God did not interfere as long as Jesus suffered in the sinner’s place. But just the moment after the blood and the water flowed forth from that wounded side, it was as though God said, “Now, hands off! The sin question is settled. My Son is no more in the sinner’s place.” And from that moment on, no unclean hand touched the body of the Son of God. Not one person was allowed to do anything that would in any sense dishonor that sacred corpse. Loving hands took Jesus down from the cross, drawing out those dreadful nails and removing His hands and feet from the wood.
Joseph of Arimathea, who had for sometime been convinced in his own heart that Jesus was the Christ, came forth openly. We read, “And after this Joseph of Arimathaea, being a disciple of Jesus, but secretly for fear of the Jews, besought Pilate that he might take away the body of Jesus: and Pilate gave him leave. He came therefore and took the body of Jesus” (John 19:38). Joseph and the friends of Jesus gathered round that cross and took that sacred body down. Then just at the appointed moment there came also Nicodemus— the man who had come to Jesus by night, the man who had spoken up in the Sanhedrin—and brought a mixture of myrrh and aloes, about an hundred pound weight, a vast amount. They took the body of Jesus and wound it in linen cloths. The Jews would dip these cloths in an ointment and spices, and then they would wind them round the arms, the lower limbs, and the torso, and then bind them altogether. You remember Lazarus came forth bound in the grave clothes.
And where did they lay Jesus? Well, in the place where He was crucified, a garden at the side of Calvary. We walked around there a few years ago, and oh, how our hearts were moved as we went from the place of the cross to the garden tomb. “Now in the place where he was crucified there was a garden; and in the garden a new sepulchre, wherein was never man yet laid” (v. 41). And in that new sepulcher they laid Him.

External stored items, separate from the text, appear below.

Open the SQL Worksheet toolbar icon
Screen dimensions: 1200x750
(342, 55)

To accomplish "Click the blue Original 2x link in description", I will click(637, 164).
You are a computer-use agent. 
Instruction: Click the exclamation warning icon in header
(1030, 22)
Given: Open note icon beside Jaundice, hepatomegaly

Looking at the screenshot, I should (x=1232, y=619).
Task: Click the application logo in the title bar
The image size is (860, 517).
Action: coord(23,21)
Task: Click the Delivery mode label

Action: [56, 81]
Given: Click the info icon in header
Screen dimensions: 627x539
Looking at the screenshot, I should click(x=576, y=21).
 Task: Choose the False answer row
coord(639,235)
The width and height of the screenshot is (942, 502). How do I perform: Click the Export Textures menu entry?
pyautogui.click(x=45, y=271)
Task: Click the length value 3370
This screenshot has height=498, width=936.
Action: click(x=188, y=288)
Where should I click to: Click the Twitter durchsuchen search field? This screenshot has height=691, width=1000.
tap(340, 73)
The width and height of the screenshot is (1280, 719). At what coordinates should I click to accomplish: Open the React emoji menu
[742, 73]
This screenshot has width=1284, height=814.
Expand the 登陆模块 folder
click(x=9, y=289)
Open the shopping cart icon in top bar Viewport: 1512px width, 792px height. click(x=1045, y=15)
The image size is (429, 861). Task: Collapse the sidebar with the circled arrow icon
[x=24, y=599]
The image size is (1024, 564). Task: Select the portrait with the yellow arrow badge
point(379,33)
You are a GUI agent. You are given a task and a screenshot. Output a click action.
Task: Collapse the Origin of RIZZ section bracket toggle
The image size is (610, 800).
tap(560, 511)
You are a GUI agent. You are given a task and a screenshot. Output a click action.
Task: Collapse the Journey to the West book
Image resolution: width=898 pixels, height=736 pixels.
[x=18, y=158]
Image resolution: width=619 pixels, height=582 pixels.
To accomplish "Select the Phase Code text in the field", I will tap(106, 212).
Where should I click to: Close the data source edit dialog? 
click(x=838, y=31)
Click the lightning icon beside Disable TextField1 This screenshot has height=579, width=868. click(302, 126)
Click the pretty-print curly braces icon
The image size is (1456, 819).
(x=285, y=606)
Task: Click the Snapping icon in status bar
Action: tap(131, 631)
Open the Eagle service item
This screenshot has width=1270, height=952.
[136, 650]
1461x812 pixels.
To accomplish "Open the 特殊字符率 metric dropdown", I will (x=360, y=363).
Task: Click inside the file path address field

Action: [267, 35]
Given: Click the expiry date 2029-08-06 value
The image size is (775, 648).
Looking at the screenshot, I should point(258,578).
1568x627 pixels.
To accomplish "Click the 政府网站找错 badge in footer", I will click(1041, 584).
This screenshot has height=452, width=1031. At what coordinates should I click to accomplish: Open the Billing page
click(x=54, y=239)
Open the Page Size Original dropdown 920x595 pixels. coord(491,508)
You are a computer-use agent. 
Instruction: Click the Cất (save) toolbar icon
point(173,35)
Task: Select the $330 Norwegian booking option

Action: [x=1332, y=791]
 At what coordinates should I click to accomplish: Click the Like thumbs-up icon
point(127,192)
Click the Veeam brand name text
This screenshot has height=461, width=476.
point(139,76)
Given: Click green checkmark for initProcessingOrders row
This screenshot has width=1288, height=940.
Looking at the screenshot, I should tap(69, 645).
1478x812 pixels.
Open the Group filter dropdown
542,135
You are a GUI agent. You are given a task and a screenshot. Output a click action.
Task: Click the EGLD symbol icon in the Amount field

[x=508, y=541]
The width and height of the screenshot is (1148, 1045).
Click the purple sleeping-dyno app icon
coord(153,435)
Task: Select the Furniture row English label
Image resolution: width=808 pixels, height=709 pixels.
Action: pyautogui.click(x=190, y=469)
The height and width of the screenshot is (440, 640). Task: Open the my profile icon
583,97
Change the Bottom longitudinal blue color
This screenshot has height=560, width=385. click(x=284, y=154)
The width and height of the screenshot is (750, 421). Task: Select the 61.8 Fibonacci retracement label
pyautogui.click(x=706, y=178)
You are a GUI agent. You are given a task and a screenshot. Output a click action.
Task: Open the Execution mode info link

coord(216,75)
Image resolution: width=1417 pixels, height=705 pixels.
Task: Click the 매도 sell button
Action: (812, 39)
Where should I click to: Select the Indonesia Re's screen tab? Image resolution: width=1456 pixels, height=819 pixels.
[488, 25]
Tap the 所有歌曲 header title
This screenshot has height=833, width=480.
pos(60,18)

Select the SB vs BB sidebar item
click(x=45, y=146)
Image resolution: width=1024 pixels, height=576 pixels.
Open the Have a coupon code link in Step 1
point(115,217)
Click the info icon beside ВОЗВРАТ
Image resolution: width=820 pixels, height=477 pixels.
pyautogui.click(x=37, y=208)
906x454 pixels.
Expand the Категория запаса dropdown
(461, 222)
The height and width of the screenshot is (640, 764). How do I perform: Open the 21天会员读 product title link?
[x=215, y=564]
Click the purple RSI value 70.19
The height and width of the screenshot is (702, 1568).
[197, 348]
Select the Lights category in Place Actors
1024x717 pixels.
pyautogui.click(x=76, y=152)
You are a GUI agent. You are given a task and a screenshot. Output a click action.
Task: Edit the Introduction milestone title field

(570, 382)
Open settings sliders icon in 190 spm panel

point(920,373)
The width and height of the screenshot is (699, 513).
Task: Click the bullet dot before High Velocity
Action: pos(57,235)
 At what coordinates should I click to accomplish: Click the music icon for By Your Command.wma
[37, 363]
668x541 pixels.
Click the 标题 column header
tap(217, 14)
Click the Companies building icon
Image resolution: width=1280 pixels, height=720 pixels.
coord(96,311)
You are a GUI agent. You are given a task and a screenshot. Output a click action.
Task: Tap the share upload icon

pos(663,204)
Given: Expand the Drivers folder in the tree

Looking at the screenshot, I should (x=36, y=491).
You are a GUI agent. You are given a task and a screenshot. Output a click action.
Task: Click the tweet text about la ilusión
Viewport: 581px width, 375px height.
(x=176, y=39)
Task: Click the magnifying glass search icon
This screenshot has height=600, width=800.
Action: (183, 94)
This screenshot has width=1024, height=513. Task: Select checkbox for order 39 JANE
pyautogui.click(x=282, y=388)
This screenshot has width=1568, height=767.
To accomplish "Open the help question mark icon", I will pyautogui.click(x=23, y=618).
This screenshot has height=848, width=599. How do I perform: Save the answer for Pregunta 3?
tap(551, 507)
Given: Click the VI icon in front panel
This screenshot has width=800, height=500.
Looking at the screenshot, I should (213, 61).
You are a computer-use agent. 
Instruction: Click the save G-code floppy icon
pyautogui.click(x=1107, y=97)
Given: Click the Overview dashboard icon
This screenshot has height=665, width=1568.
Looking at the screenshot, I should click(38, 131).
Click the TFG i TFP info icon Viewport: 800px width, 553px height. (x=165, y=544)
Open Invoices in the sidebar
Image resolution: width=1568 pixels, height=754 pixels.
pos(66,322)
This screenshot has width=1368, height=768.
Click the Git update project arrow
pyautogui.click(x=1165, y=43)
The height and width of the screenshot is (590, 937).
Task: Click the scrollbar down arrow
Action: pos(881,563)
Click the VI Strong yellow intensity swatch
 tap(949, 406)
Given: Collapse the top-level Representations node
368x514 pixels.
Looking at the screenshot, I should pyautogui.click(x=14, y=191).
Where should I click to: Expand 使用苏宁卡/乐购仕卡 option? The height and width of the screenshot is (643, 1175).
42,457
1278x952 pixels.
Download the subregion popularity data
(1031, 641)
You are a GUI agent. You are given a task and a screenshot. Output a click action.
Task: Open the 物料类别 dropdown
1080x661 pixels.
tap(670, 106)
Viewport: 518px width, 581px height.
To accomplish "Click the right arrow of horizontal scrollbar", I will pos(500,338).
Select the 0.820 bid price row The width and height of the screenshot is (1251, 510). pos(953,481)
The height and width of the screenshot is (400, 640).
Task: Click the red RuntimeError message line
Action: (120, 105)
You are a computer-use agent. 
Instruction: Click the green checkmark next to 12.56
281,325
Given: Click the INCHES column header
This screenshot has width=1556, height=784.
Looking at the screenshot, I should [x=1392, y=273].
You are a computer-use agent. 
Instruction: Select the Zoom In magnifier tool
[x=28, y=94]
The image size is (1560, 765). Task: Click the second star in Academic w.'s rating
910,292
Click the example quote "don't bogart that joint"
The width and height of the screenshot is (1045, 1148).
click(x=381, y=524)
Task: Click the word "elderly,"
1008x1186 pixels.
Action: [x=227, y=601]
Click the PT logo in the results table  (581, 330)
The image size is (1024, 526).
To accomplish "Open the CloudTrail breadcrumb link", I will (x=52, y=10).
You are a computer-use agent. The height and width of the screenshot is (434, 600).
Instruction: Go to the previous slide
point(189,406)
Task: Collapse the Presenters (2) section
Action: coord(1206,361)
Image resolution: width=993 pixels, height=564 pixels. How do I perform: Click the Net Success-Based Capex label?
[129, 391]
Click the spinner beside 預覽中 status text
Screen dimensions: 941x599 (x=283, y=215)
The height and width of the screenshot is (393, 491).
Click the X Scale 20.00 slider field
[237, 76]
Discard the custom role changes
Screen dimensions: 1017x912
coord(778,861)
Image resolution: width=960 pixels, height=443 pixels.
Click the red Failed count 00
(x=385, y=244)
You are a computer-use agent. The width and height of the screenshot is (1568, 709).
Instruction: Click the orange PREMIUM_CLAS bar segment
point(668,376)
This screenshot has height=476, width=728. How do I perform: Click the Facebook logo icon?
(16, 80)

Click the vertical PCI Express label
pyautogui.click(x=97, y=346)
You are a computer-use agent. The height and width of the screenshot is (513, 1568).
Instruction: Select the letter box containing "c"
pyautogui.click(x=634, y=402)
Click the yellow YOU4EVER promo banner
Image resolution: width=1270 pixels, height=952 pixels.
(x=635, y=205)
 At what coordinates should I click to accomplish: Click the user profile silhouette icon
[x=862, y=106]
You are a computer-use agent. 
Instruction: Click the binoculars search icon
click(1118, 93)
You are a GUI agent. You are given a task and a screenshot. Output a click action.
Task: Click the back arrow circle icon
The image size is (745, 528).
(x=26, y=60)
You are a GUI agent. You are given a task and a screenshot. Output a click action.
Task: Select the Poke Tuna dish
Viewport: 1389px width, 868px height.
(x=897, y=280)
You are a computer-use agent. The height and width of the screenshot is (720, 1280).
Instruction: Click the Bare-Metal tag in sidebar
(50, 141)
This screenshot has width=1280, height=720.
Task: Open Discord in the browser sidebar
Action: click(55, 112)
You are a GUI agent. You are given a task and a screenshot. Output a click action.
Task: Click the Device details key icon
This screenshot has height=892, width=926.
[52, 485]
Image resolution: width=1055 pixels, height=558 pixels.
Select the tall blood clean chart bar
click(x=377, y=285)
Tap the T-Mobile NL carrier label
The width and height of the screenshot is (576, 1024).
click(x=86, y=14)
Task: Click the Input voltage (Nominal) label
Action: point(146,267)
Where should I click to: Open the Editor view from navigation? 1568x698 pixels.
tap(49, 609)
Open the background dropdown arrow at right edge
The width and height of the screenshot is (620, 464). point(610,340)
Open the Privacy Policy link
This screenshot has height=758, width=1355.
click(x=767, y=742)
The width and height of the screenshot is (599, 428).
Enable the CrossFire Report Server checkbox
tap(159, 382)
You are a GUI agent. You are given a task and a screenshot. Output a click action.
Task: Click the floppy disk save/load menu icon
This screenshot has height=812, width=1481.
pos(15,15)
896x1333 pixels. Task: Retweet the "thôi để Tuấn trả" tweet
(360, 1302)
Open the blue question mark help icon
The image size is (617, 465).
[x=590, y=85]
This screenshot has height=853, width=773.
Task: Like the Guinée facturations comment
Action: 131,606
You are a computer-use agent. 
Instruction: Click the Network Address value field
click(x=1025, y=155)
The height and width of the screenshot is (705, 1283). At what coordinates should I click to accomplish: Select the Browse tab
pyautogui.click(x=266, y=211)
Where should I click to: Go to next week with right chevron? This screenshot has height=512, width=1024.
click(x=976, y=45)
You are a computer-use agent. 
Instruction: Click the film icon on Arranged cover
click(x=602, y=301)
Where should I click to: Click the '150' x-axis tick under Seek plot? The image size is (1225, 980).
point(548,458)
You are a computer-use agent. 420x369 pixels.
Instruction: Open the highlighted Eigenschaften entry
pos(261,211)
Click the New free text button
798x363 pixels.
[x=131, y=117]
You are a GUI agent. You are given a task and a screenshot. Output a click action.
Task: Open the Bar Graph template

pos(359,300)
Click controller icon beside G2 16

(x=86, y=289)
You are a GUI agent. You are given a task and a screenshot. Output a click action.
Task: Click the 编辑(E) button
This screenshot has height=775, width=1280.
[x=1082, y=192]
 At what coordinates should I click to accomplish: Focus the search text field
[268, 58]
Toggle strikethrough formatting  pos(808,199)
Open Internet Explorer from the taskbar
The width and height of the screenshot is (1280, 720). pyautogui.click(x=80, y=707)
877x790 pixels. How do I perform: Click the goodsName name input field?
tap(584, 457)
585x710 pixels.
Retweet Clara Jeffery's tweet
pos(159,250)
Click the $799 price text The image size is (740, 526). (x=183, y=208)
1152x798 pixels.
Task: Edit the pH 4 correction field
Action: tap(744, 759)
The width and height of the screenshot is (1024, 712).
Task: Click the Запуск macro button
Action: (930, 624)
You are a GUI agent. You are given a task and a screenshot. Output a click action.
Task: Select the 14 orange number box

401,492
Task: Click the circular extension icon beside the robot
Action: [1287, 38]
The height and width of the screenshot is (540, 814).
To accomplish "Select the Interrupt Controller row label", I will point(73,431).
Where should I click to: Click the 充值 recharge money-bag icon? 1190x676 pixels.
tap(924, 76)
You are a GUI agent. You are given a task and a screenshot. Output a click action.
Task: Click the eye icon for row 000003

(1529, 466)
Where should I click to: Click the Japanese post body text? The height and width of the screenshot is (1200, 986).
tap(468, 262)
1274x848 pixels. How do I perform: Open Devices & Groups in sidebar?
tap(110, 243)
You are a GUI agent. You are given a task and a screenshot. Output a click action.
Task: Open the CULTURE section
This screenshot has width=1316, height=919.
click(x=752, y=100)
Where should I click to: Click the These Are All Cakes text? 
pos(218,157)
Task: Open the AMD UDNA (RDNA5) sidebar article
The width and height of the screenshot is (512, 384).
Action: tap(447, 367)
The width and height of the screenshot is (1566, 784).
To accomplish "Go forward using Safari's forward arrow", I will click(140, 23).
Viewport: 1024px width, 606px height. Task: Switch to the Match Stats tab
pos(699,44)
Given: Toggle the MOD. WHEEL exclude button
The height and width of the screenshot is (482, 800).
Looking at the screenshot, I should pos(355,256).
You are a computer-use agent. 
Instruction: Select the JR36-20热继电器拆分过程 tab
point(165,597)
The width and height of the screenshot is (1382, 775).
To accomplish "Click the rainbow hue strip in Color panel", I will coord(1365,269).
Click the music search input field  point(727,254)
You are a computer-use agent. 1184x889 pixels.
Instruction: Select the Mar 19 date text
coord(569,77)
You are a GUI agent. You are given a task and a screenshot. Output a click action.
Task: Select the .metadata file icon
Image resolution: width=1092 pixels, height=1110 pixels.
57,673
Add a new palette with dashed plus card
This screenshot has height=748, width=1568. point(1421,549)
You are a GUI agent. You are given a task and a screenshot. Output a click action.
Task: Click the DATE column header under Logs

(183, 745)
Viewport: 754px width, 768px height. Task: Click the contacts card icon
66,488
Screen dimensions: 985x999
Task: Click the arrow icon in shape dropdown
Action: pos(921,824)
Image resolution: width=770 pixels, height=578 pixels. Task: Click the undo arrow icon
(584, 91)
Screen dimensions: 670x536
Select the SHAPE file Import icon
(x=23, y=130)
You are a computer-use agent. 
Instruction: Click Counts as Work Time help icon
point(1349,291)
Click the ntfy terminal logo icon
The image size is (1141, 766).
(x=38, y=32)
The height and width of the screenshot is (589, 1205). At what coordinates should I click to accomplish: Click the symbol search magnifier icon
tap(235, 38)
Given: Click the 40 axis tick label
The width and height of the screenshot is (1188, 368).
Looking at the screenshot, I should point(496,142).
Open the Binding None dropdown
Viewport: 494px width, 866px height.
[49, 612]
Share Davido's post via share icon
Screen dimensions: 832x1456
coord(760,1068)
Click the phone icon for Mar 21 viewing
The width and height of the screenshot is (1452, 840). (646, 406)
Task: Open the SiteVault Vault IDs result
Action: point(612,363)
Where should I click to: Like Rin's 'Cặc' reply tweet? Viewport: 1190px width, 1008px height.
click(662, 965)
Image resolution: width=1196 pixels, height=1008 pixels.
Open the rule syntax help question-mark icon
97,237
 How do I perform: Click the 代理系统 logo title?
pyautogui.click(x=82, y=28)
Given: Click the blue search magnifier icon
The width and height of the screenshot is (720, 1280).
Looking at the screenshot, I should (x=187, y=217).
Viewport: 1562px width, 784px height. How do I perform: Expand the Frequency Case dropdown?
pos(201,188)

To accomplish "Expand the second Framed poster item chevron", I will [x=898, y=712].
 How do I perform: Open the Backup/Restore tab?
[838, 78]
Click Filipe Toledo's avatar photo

They took the rest of the spices that were not needed for the body and they made a bed in the crypt. They gave Him the burial of a King. We read that when King Asa died, they laid him on a bed of spices. And God seemed to say, “While My Son was in the sinner’s place, I allowed everything to be done to Him that satanic minds could think of. Now He must be recognized as the King that He is, and He must be given the burial of a King.” So He was laid upon a bed of spices. “There laid they Jesus therefore because of the Jews’ preparation day; for the sepulchre was nigh at hand” (v. 42). And until the resurrection morning He was to remain in that new tomb and then come forth in triumph, the Conqueror of death. How our hearts rejoice in Him today!